Ciało znaleziono w masywie górskim Dovrefjell, w Norwegii, podał portal wp.pl. Ratownicy podejrzewają, że znalezione zwłoki, to zaginiony przed kilku dniami 54-letni Polak. Informacje te nie zostały jeszcze potwierdzone, ale prócz niego, nikt w tej okolicy w ostatnim czasie nie zaginął.
Kontakt z naszym rodakiem urwał się w piątek wieczorem. Mężczyzna najprawdopodobniej planował nurkować w jeziorze, które położone jest w wyjątkowo odludnej okolicy.

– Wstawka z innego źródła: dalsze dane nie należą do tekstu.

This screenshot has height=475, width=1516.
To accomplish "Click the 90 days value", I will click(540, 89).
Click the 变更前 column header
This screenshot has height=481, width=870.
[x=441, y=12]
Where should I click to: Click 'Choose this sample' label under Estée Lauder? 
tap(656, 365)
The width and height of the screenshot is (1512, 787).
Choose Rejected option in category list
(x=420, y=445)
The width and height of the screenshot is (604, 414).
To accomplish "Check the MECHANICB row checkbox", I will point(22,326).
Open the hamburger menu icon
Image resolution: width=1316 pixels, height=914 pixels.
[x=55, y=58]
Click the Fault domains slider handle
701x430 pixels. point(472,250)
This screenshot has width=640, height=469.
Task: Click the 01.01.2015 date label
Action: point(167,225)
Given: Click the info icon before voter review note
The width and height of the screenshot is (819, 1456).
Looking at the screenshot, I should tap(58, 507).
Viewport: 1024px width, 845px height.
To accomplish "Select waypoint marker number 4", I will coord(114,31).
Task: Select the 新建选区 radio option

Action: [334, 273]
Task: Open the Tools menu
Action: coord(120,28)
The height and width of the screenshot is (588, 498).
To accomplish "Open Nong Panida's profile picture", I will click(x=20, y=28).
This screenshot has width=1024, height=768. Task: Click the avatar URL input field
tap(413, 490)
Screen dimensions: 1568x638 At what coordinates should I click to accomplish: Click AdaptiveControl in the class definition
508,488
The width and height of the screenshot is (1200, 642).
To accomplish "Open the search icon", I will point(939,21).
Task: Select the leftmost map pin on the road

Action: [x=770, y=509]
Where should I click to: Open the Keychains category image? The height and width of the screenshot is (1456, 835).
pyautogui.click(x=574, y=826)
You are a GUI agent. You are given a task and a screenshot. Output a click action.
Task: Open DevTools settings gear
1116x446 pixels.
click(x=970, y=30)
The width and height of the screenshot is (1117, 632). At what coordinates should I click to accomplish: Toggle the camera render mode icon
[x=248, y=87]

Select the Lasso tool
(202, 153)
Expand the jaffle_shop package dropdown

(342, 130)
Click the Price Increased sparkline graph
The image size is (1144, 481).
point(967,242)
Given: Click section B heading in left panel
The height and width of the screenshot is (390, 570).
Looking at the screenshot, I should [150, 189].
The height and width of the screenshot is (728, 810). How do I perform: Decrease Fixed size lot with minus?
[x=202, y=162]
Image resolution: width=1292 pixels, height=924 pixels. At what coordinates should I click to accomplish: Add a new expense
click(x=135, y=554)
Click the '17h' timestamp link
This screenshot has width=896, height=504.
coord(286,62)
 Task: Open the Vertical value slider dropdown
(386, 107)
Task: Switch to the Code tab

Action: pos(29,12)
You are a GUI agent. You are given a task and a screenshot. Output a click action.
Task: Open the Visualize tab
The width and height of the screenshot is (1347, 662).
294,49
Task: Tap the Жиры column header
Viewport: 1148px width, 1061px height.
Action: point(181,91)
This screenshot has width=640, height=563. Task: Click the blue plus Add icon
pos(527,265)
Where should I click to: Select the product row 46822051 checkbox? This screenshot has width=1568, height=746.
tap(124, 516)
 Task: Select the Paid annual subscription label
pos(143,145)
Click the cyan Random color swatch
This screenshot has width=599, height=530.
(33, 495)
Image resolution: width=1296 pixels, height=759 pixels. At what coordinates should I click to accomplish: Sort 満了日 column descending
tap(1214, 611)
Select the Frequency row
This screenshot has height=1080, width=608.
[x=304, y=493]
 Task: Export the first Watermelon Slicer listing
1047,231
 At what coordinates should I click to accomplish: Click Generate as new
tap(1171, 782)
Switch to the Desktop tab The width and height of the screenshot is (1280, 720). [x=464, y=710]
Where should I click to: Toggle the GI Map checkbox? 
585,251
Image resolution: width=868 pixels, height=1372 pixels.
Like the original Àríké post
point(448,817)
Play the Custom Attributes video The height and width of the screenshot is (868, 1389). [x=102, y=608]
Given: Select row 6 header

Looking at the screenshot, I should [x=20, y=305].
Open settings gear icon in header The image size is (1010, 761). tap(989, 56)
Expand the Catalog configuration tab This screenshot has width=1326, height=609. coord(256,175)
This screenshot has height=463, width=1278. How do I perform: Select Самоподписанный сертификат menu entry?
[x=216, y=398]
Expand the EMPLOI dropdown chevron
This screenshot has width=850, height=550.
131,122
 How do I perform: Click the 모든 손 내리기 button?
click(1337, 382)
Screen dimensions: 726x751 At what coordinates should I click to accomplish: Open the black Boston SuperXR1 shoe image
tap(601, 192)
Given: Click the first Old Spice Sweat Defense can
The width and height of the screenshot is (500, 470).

- Z tego, co wiemy, planował między innymi nurkować w położonym nieco na wschód od góry Snoehetta jeziorze Istjoerni. Coś takiego może być ryzykowne – informował Oficer Geir Stavheim z dystryktu policyjnego Gudbrandsdal.
PRZECZYTAJ: Drugi Polak zaginiony na Kaukazie nie żyje. Znaleźli jego ciało
Norweska telewizja "NRK" poinformowała, że już we wtorek w nocy odział Czerwonego Krzyża rozpoczął poszukiwania 53-letniego Polaka. Alpinista zaginął w okolicy najwyższej góry - Snoehetta. O kłopotach ze skontaktowaniem się z Polakiem, poinformował funkcjonariuszy zaniepokojony kolega.
Aby upewnić się, że znalezione ciało, to zaginiony Polak, zostaną przeprowadzone specjalistyczne badania.